Circus

Werkstukken en spreekbeurten

Het circus bestaat al heel lang. In het circus doen acrobaten en clowns allerlei trucjes. Vind jij het leuk om ernaartoe te gaan?

Circustent

Het circus komt met een grote tent naar een plaats. Overal in de stad of het dorp in de buurt komen borden te staan. Op die borden staat waar en wanneer het circus optreedt. In de tent is in het midden een grote cirkel, de piste. Hierin laten de mensen en dieren hun kunsten zien.

Groot gezelschap

Bij het circus werken veel mensen. Sommigen moeten de tent opbouwen en weer afbreken.
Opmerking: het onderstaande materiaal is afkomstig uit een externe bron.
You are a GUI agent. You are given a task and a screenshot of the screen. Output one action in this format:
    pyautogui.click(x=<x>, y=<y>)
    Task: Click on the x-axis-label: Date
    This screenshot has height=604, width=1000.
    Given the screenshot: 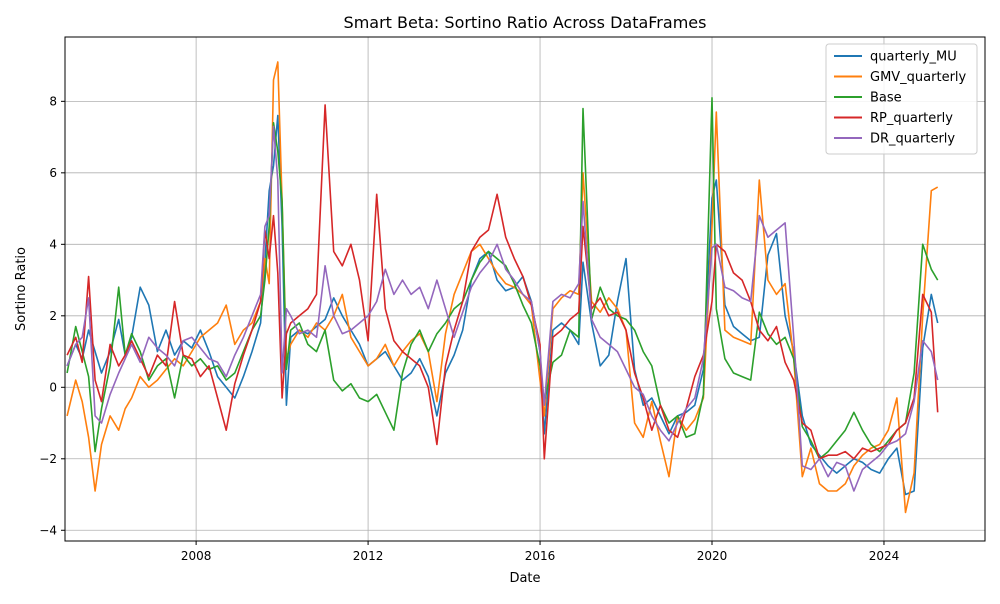 What is the action you would take?
    pyautogui.click(x=524, y=578)
    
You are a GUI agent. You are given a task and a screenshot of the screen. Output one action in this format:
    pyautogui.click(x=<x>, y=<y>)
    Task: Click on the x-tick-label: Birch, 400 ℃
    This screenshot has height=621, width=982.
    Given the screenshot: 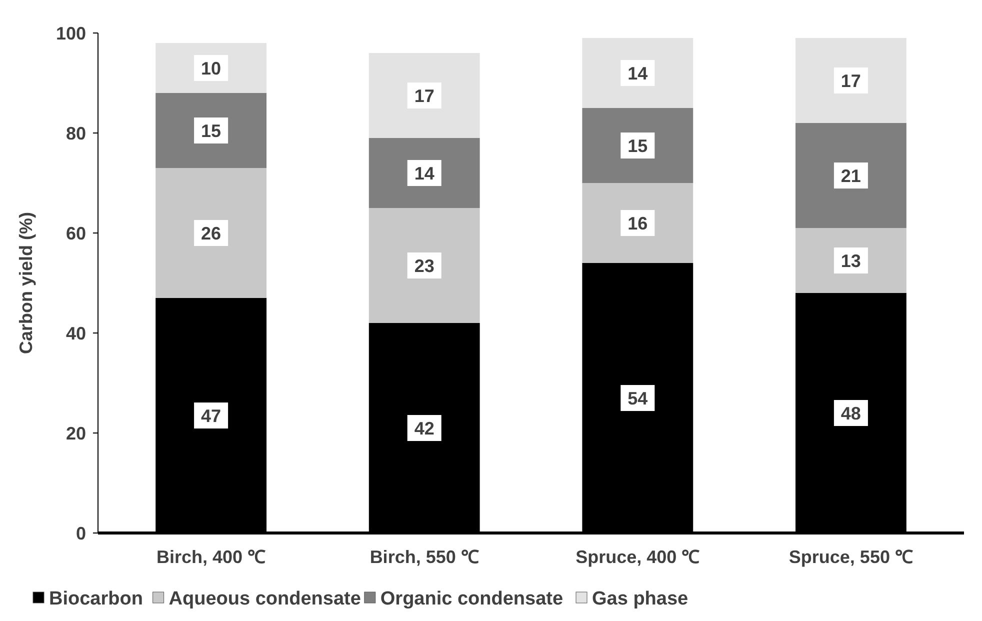 What is the action you would take?
    pyautogui.click(x=211, y=557)
    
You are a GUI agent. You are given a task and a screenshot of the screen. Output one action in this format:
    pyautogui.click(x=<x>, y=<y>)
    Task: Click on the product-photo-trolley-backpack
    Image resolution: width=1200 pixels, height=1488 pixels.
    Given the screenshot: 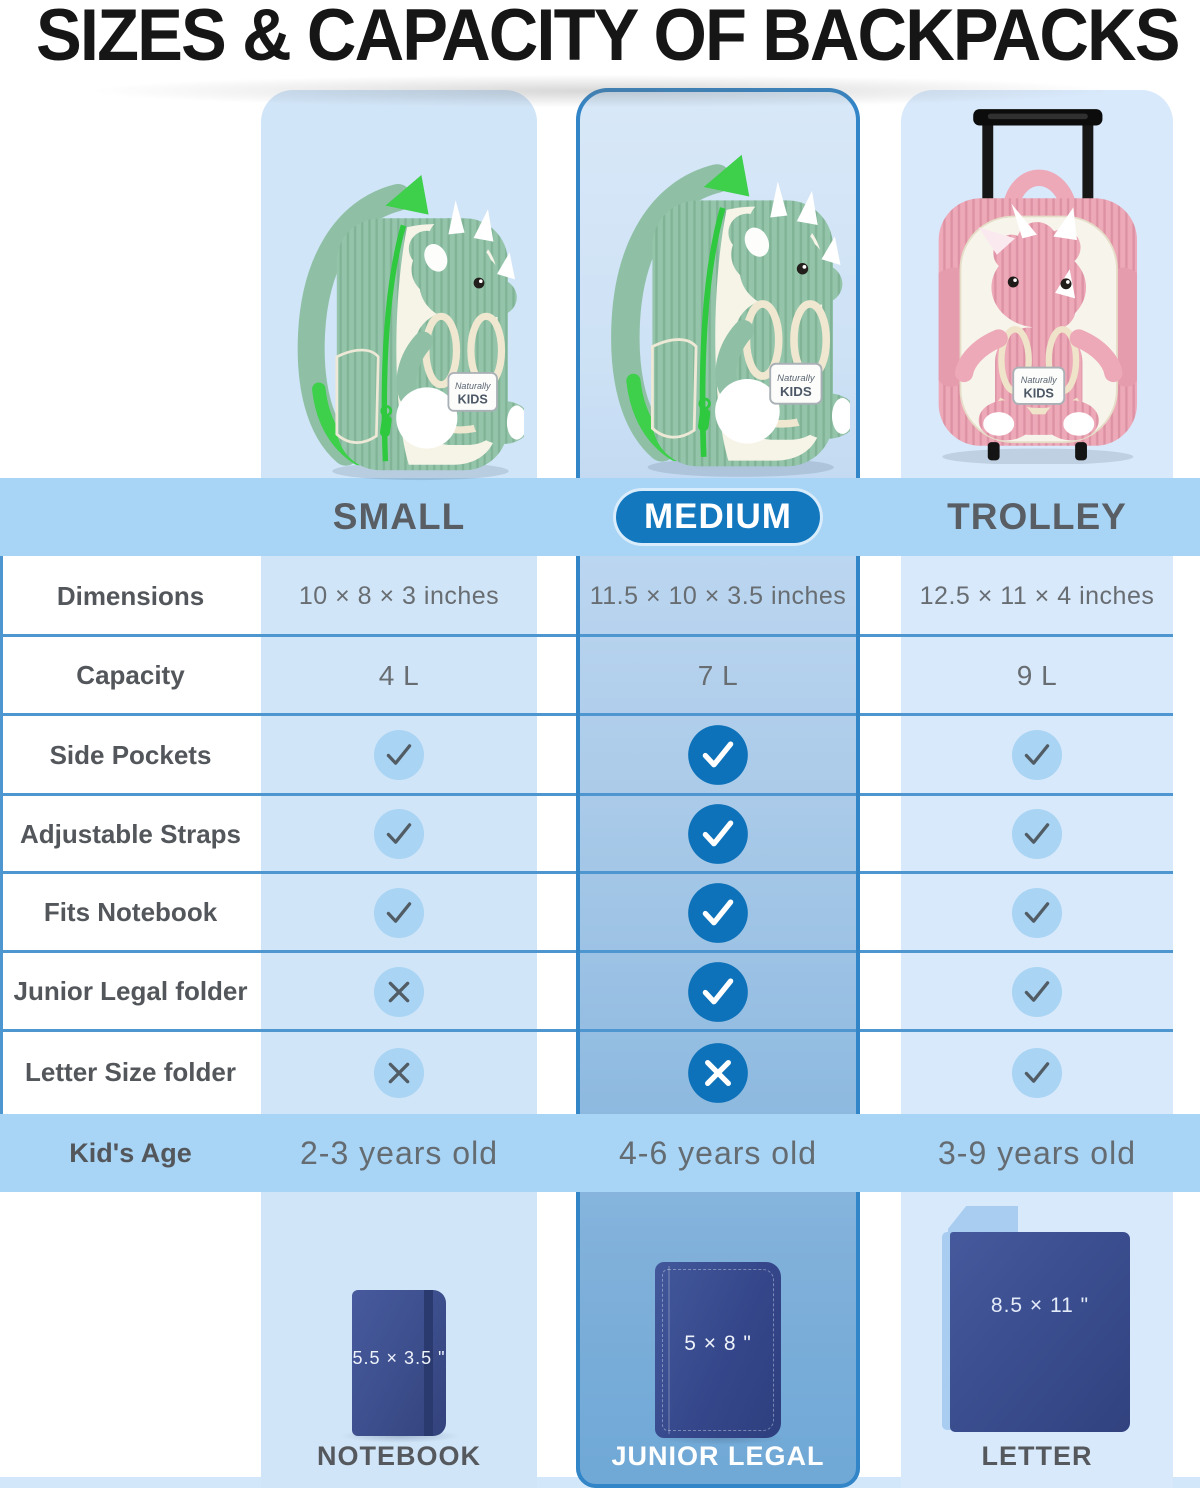 What is the action you would take?
    pyautogui.click(x=1036, y=282)
    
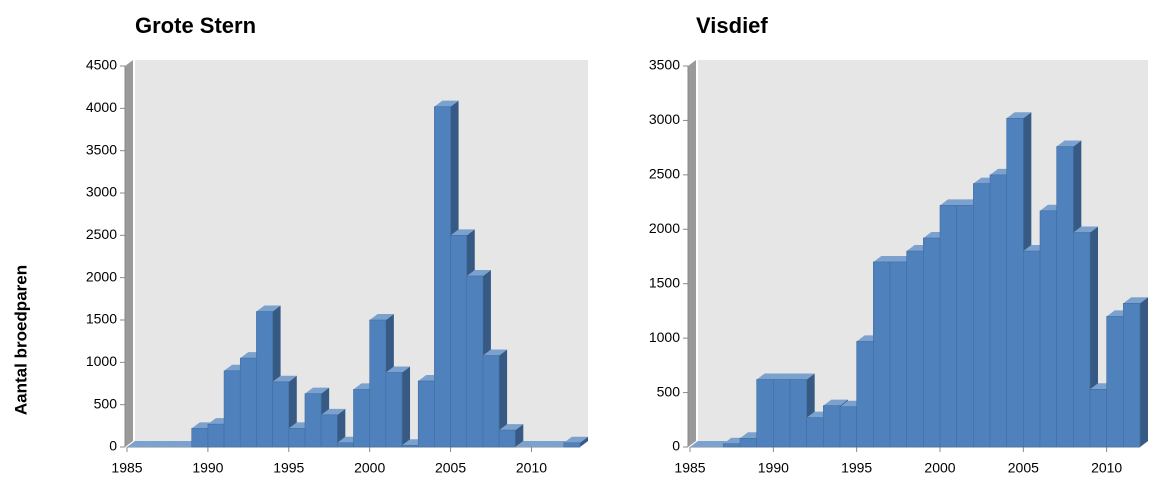 This screenshot has width=1154, height=492. I want to click on x-tick-label: 2010, so click(532, 468).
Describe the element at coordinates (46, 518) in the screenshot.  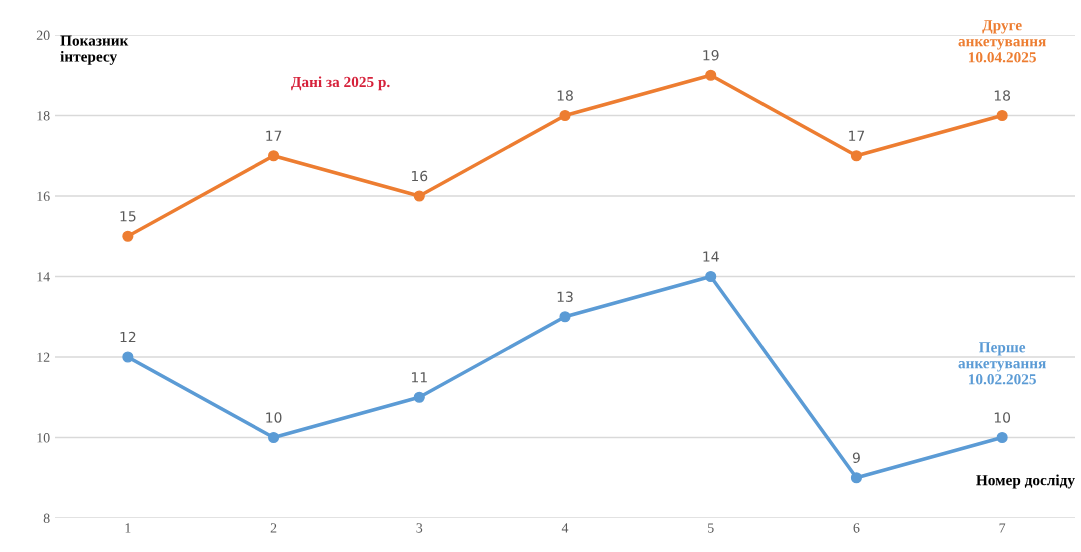
I see `y-tick-label: 8` at that location.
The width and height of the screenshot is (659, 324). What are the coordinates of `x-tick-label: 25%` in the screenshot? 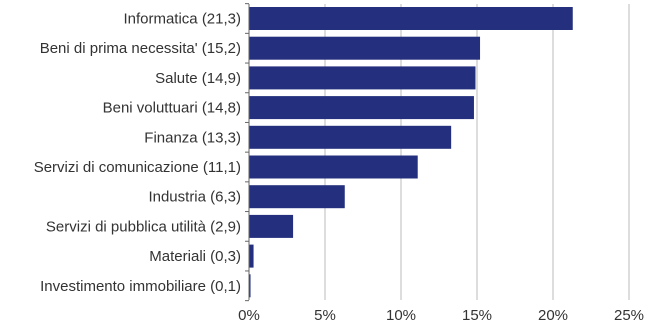 It's located at (629, 316).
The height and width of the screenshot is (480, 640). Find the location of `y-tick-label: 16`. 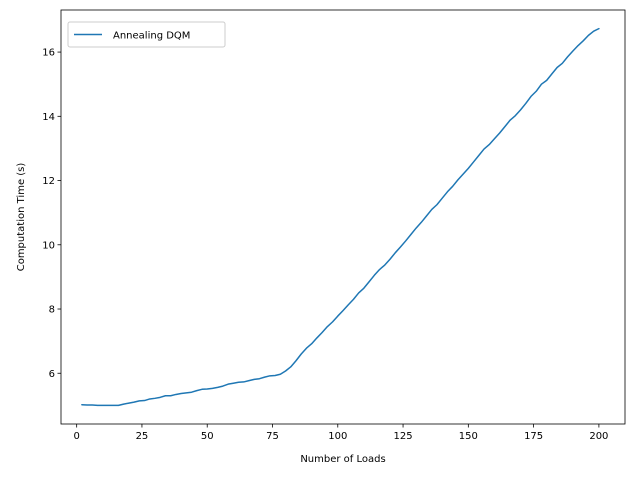

y-tick-label: 16 is located at coordinates (48, 54).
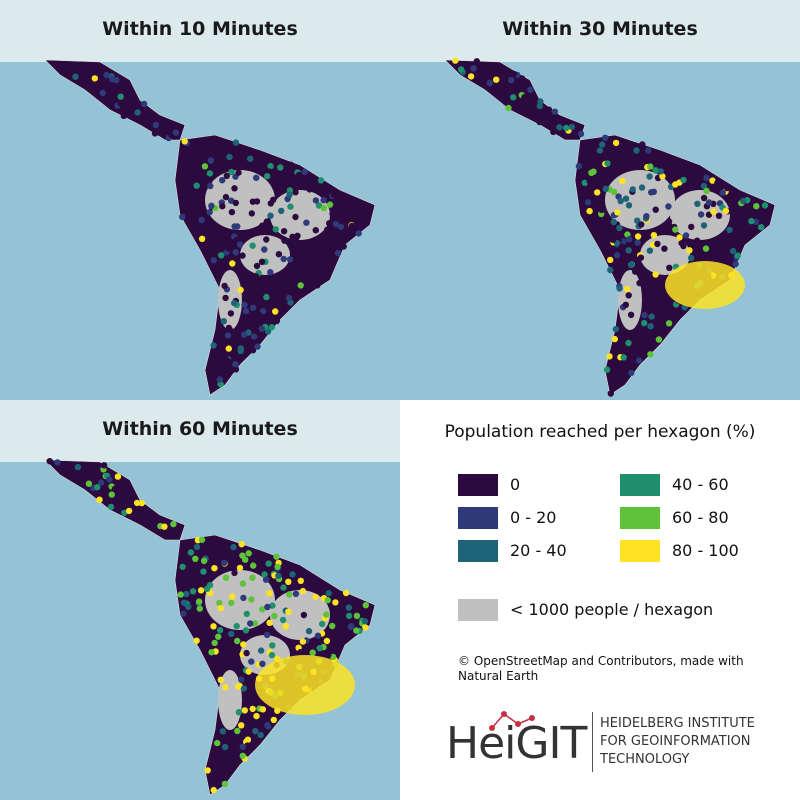  I want to click on legend-label: < 1000 people / hexagon, so click(612, 610).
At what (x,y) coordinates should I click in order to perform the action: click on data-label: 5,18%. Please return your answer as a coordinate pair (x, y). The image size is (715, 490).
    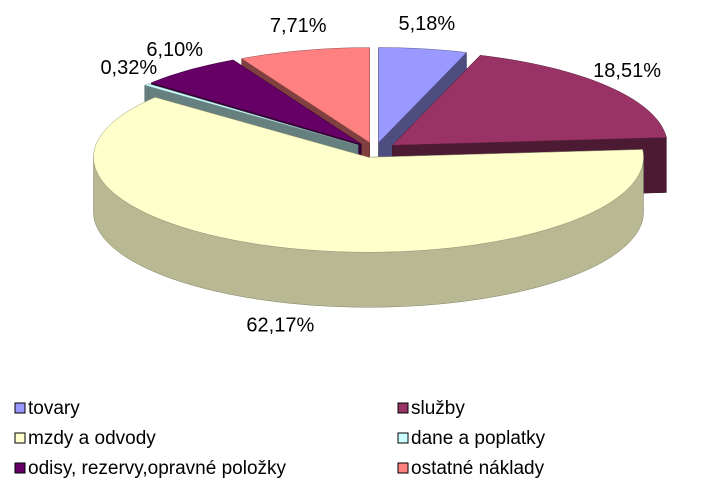
    Looking at the image, I should click on (426, 24).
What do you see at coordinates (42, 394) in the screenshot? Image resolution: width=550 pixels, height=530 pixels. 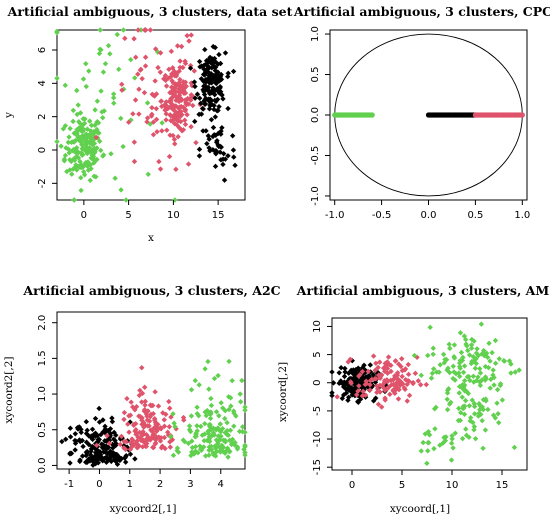 I see `y-tick-label: 1.0` at bounding box center [42, 394].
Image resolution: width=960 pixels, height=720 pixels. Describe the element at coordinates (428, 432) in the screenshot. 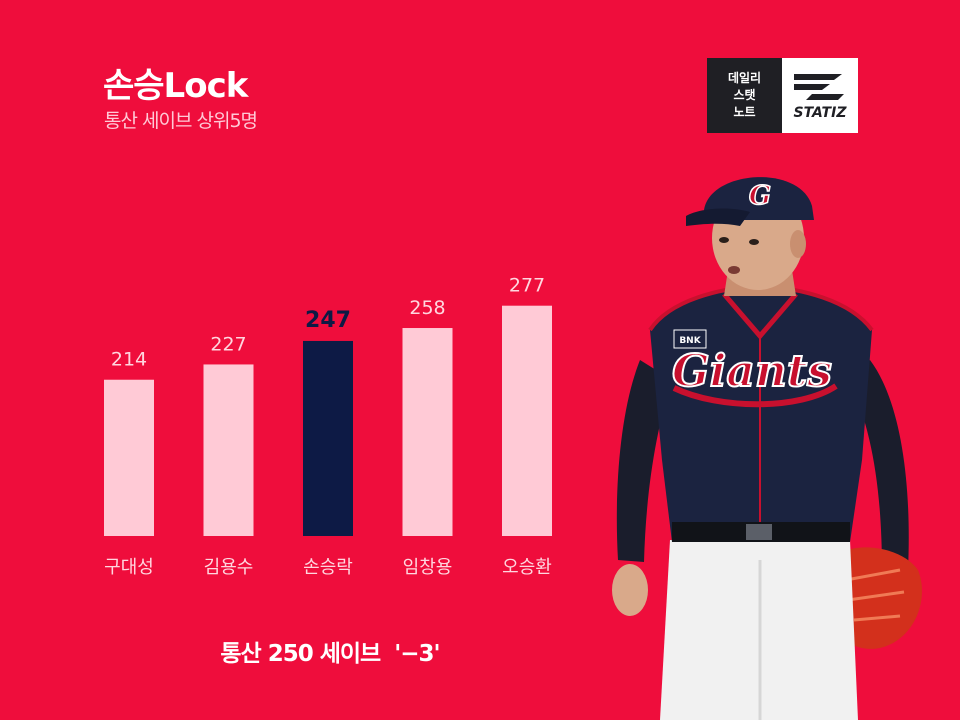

Anderen zetten de borden met reclame voor het circus neer. Er moeten kaartjes worden verkocht. Ook moeten de dieren worden verzorgd. En dan zijn er nog de artiesten zelf: acrobaten en clowns bijvoorbeeld. Of de leeuwentemmer. De artiesten en dieren moeten lang oefenen om hun kunsten te leren. De spreekstalmeester is de presentator van de show: hij vertelt wie er gaat optreden.

Circusschool

Er zijn speciale circusscholen. Daar leer je om acrobaat of jongleur te worden. Een acrobaat moet lenig zijn. Hij doet moeilijke dingen in de lucht of op de grond. Acrobaten zwaaien bijvoorbeeld aan een zweefstok of lopen over een koord. Een jongleur is iemand die kunsten doet met ballen of messen. Clowns proberen iedereen aan het lachen te maken. Op de circusschool kun je ook leren om op een eenwieler te fietsen of om op een grote bal te lopen.